Alla fine,passati il magone, le amarezze e le delusioni della vigilia,la Piazza dei Diritti ha vinto la sfida dei numeri,dei contenuti e della bellezza.Non si sono contate le adesioni e i messaggi di solidarietà e ,come è d'abitudine in queste circostanze, non sono nemmeno mancate critiche e reprimende.Un respiro di sollievo collettivo,ognuno ha ancora per la testa Piazza del Popolo sabato scorso,soprattutto ognuno ha temuto il confronto numerico con il Family day . Mentre siamo a metà strada , notizie confortanti danno piazza San Giovanni stracolma . E' arrivato il momento di godersi la parata . Passano gli spartani :

Passa la realtà.La pratica quotidiana che è andata tanto più avanti di ogni sciocca considerazione di Primati da attribuire, e a chi o a quale Famiglia.I figli delle coppie omosessuali sfilano sul trenino colorato :

Passa l'orgoglio genitoriale - gay o etero è sempre figlio mio - sta scritto sulle loro magliette . Sono famiglie che aiutano altre famiglie a capire che non c'è niente da capire.Bisogna solo amare.E sono anche i più applauditi.

E poi ancora i diavoli
...gli sposi

...quelli di Torino

gli antichi compagni

e le storiche sorelle con il tradizionale beau geste

..o le loro idee fisse

Ma è poi così importante discutere se siano o no le loro richieste di diritti,lecite,ben esposte,se siano appropriate le loro modalità, se siano o meno accattivanti i loro gesti, se questa domanda di diritti non sottaccia per caso una qualche volontà di diventar normali ,uscendo definitivamente, dal clichè in cui li abbiamo ricacciati?
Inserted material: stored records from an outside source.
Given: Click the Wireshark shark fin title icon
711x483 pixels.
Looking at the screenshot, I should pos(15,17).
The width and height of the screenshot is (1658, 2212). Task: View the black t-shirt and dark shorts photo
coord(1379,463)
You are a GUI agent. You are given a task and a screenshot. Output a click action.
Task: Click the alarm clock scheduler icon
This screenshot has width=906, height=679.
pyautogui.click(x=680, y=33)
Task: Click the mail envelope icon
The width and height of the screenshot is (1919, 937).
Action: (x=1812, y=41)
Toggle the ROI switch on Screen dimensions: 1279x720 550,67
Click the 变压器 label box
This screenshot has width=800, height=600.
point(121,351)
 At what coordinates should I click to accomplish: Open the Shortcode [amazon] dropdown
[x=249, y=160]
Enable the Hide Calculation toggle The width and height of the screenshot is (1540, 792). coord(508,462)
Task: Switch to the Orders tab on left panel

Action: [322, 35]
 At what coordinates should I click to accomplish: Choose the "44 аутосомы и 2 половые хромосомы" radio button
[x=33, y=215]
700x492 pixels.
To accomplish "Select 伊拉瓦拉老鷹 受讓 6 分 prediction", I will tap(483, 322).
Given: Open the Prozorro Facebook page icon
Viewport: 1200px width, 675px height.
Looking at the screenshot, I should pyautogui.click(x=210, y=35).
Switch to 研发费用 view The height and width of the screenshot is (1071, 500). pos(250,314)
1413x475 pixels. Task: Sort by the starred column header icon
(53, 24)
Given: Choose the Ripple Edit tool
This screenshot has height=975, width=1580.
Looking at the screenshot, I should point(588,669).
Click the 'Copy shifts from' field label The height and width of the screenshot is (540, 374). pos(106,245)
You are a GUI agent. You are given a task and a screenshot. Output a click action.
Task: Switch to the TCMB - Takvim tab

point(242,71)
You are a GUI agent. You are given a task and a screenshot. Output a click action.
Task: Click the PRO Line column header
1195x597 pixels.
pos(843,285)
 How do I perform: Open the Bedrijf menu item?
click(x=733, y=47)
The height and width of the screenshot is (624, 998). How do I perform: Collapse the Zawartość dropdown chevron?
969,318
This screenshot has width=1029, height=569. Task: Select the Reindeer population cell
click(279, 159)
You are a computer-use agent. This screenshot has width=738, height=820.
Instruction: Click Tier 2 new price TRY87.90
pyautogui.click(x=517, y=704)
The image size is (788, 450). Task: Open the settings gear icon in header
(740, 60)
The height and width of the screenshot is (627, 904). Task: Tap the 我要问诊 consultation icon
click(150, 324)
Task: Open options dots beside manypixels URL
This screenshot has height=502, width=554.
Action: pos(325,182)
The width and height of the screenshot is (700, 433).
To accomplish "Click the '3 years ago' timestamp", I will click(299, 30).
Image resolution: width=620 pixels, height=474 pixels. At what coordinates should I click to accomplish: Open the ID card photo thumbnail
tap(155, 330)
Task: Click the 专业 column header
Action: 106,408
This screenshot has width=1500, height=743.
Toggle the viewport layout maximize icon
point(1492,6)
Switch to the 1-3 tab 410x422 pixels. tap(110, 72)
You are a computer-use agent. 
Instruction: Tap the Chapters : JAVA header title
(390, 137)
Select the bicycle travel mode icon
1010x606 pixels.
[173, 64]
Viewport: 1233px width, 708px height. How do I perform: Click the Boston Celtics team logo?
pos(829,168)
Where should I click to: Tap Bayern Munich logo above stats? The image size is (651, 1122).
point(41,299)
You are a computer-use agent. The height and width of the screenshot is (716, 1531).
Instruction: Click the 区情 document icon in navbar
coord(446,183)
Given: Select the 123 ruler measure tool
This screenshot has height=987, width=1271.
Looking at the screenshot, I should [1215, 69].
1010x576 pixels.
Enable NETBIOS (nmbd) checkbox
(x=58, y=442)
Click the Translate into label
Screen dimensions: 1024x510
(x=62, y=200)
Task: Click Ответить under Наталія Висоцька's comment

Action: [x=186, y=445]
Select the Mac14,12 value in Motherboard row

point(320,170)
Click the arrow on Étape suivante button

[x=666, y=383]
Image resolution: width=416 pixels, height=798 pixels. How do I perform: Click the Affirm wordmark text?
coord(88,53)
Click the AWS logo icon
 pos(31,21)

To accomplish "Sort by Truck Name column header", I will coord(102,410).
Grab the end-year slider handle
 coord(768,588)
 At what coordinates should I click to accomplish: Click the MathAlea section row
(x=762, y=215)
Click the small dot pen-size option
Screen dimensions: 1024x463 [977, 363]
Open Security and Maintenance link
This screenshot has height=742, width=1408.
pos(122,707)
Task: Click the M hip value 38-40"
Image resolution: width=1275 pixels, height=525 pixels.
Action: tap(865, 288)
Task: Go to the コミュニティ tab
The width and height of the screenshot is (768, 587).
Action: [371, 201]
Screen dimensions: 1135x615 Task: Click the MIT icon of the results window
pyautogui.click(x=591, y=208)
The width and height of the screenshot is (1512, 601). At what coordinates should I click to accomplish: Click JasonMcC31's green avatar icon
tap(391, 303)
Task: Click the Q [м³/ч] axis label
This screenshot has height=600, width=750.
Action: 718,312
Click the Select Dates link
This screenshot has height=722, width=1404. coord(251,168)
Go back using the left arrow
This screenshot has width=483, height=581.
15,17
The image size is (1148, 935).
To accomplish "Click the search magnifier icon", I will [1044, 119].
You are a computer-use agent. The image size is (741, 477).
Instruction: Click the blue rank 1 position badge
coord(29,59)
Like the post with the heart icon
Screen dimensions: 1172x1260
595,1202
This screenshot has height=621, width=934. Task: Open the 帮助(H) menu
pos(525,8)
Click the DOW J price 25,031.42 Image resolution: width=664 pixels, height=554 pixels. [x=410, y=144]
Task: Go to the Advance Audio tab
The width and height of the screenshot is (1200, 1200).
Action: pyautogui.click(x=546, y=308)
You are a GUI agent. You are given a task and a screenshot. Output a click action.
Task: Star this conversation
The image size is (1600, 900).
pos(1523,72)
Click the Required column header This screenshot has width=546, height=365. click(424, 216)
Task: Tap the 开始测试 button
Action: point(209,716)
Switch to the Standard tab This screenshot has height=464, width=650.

Trasgressivi a vita.E che è ? Una condanna per compiacere il nostro ordine delle cose? Ma poi di quale trasgressione parliamo? L'omosessualità è una naturale tendenza. Questa piazza non chiede approvazione, chiede il diritto di lavorare,di riconoscere i figli, di assistere il compagno ammalato, di ereditarne la casa o di riceverne la pensione.Trattasi del contenuto di una Direttiva Europea.Non del programma di Belzebù. La risposta a tutti i nostri pruriti di indubbio stampo confessionale,non è nel vento come diceva quel tale. E' nel disagio che ci procurano i loro corpi nudi,piumati,mascherati,i loro simulacri volgari.L'emarginazione e il razzismo questo sono : vivere in una eterna condizione d'inadeguatezza e di vergogna.Quel disagio,credete a me,è oro.Teniamocelo stretto.E senza tante storie e distinguo, cerchiamo la risposta.Qui :
















E' lo slogan più tosto del Pride,quello più difficile.E' scritto in calce ad un volantino dell'ArciLesbica,lo distribuiscono alcune ragazzette dall'aria risoluta ma a me lo passa ripiegato un amico con cenno - che ne pensi , vorrebbe significare - d'implicita richiesta.Che posso dire di uno scritto appuntito sul bullismo omofobo,sulle discriminazioni,sul riconoscimento delle coppie omosessuali ? - No diritti No voti - è la logica conclusione delle speranze disilluse. Hanno ragione - cos'altro? - son io che sento scaduta ogni considerazione di buon senso.No diritti No voti. Ho paura,o forse spero, diventi il tema del futuro.Così non rincorro le ragazzette, non le fermo - parliamone ! - Le seguo con lo sguardo ,ne osservo le schiene dritte.E penso con fastidio al potere di chi sta loro contro.No diritti No voti è un ricatto contro altri ricatti .Temo di non poter essere loro utile .Siano allora quelli che hanno deluso quest'altra generazione di strafottenti con i quali è impossibile trattare,intolleranti di autorità, partiti e voti,siano loro a recuperarne la fiducia ed il consenso.Io, con le mie piazze bruciate e le mie linee di scontro, con la mia addomesticata protervia è meglio che taccia . Anche se rimarrò lì. Che altro non so fare.